Rocky Mountain Power Should Move Past Risky, Polluting Coal Plants

If you live in Utah, you may or may not know that our biggest utility, Rocky Mountain Power (RMP), still gets most of its power from coal plants, including two of Utah’s biggest, the Hunter and Huntington plants. Coal plants like these are big polluters that hurt public health and the environment, and they also are becoming too expensive for ratepayers to support.

A new report, written by Dr. Ezra Hausman, Ph.D., and commissioned by the Sierra Club, shows how Rocky Mountain Power’s coal plants are becoming increasingly costly, with a growing risk that these costs will be passed on to customers in the form of rate hikes. The report, called Risks and Opportunities for PacifiCorp in a Carbon Constrained Economy, with an accompanying mini-report focusing on Utah and Rocky Mountain Power, details how PacifiCorp/RMP’s coal plants will continue to require expensive retrofits to meet clean air standards, and are becoming uncompetitive compared with cleaner forms of energy.

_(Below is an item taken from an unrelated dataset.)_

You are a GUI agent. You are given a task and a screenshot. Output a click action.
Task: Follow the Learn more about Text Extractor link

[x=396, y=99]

This information comes at an important time, as Utah’s Public Service Commission is taking public comment until Aug. 25 on Rocky Mountain Power’s “integrated resource plan.” In its plan, Rocky Mountain Power proposes to continue using coal plants for the next 20 years, with the costs being passed on to customers. This new report contributes some important facts to the debate, including:

  • Two of Rocky Mountain Power’s coal plants, Hunter and Huntington, are responsible for more than 40 percent of the nitrous oxide air pollution from Utah’s electric sector. Nitrous oxide emissions add to smog and haze, and contribute to bad air days and poor air quality in Utah, including at Utah’s treasured national parks.
  • It could cost more than $1 billion for Rocky Mountain Power to bring its coal fleet into compliance with the highest air quality standards.
  • Rocky Mountain Power’s customers face a risk of higher electricity bills once the costs of carbon pollution and the remediation costs from environmental harm created by coal plants are internalized. Coal is already becoming less competitive due to increasing fuel costs and the need to protect public health and the environment.
  • Which raises the question: Why should Utahns be asked to pay for these dirty, outdated coal plants for the next 20 years?

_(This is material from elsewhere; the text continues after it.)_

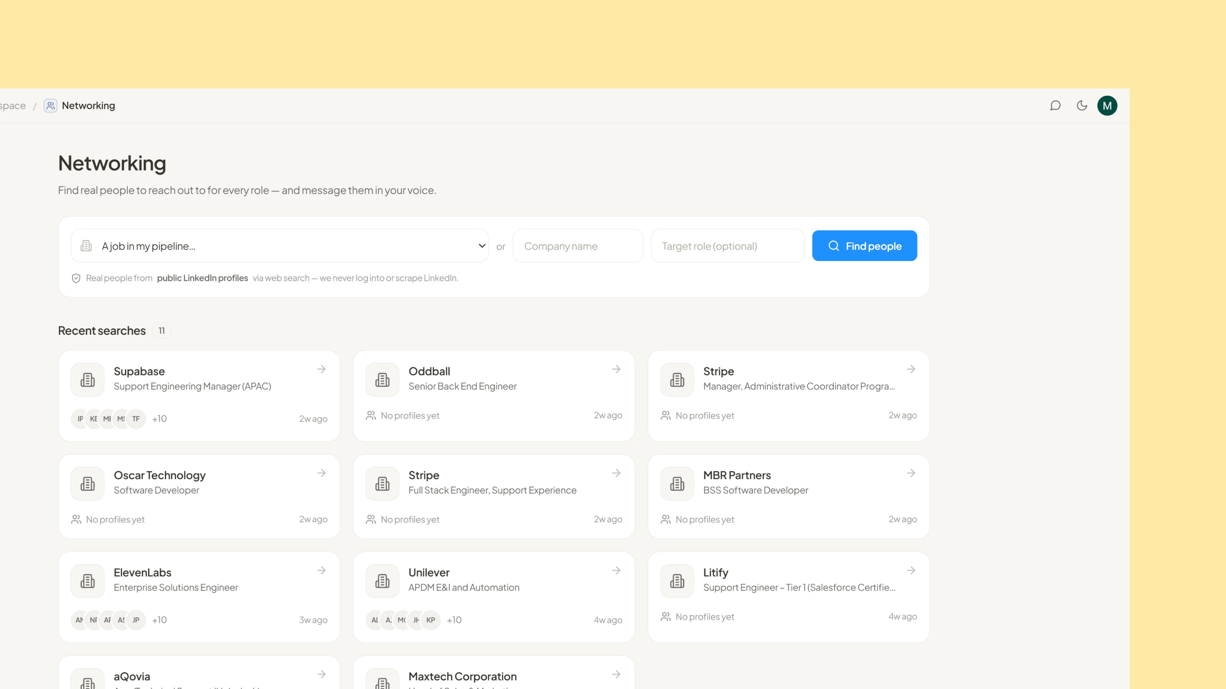Screen dimensions: 1226x689
Task: Click the TF avatar on Supabase card
Action: click(136, 419)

But the report is not all bad news. It also goes into Utah’s remarkable clean energy potential. Nationwide, prices for both wind and solar power dropped by more than 60 percent between 2009 and 2013, putting new renewable energy projects increasingly at cost parity with coal and natural gas. Dollar for dollar, investments in clean energy create more jobs in Utah than power plants burning fossil fuels do. And there is effectively no ceiling to Utah’s clean energy development -- the report cites multiple studies showing that Utah’s potential solar, wind, and geothermal resources are more than sufficient to meet the state's power needs.

When we look at other states, we see a national trend of moving away from coal. Coal use has fallen from 44 percent of U.S. power to 30 percent in five years, and coal is no longer our country’s largest source of energy, as it was for decades. More than 200 U.S. coal plants have retired since 2010. At the same time, clean energy prices have dropped sharply; 70 percent of new projects coming online are renewable energy, and some utilities have integrated 30 percent renewables or more into their energy mix without suffering reliability problems. This is a great thing -- it has been estimated that reducing pollution from coal plants has prevented 60,000 asthma attacks and 3,600 deaths each year.

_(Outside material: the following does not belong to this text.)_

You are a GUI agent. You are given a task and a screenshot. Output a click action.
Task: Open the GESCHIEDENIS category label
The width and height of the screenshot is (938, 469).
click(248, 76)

We should welcome Utah’s transition from coal. Rocky Mountain Power has a chance to set out purposefully away from coal and toward cleaner sources of energy. RMP’s polluting coal plants are becoming too expensive to maintain and run, and the price tag for customers, let alone the harm to public health and the environment, is becoming hard to justify. Utahns should seize this opportunity to lessen our dependance on 20th-century fuel sources, diversify our energy mix with modern technology like wind and solar, and create good local jobs in the renewable energy economy. All Utahns should do their part to secure this cleaner energy future by demanding that the Public Service Commission do better than locking us into risky coal plants for the next 20 years.